Dataset entries

▼

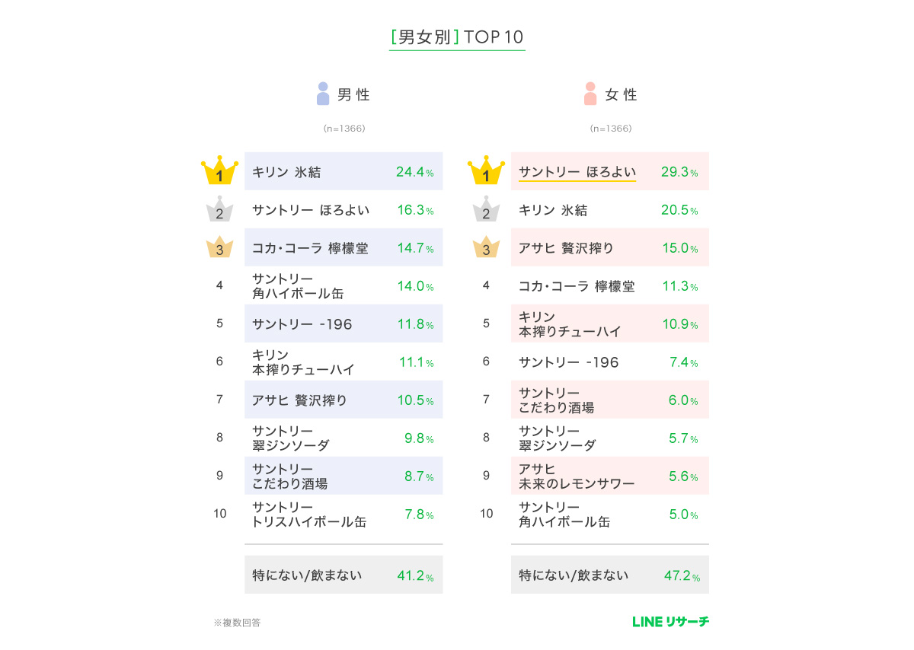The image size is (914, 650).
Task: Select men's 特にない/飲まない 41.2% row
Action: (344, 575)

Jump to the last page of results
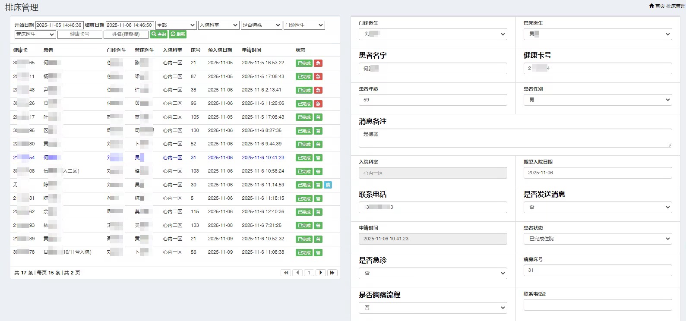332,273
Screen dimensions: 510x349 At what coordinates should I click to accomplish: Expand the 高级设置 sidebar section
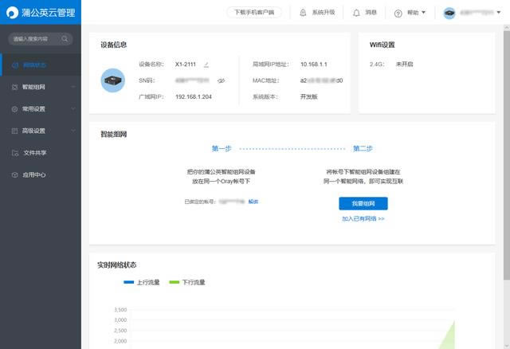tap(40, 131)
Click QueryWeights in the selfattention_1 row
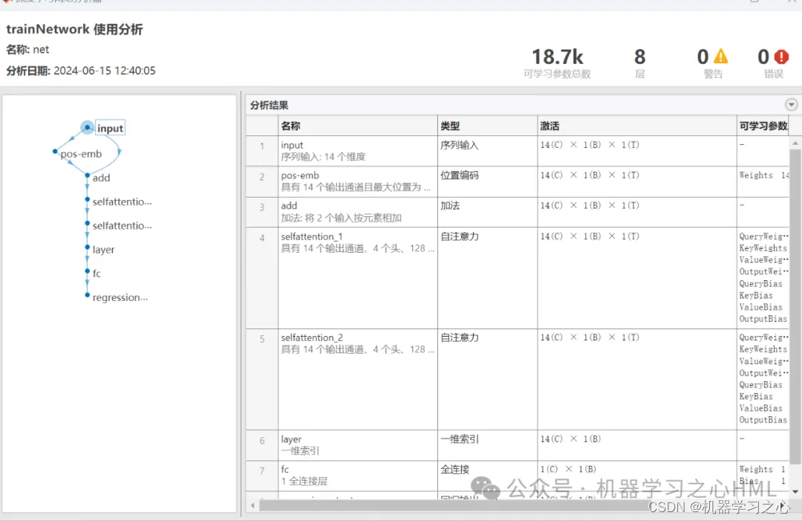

▲

■ TASK BRIEF
Write the lines from the one with "Jump to the last page of results" through the last line of the entries out again exactly, both ends included, and skip the pictures.

■ PROBLEM SOLUTION
Jump to the last page of results
332,273
Screen dimensions: 510x349 At what coordinates should I click to accomplish: Expand the 高级设置 sidebar section
tap(40, 131)
Click QueryWeights in the selfattention_1 row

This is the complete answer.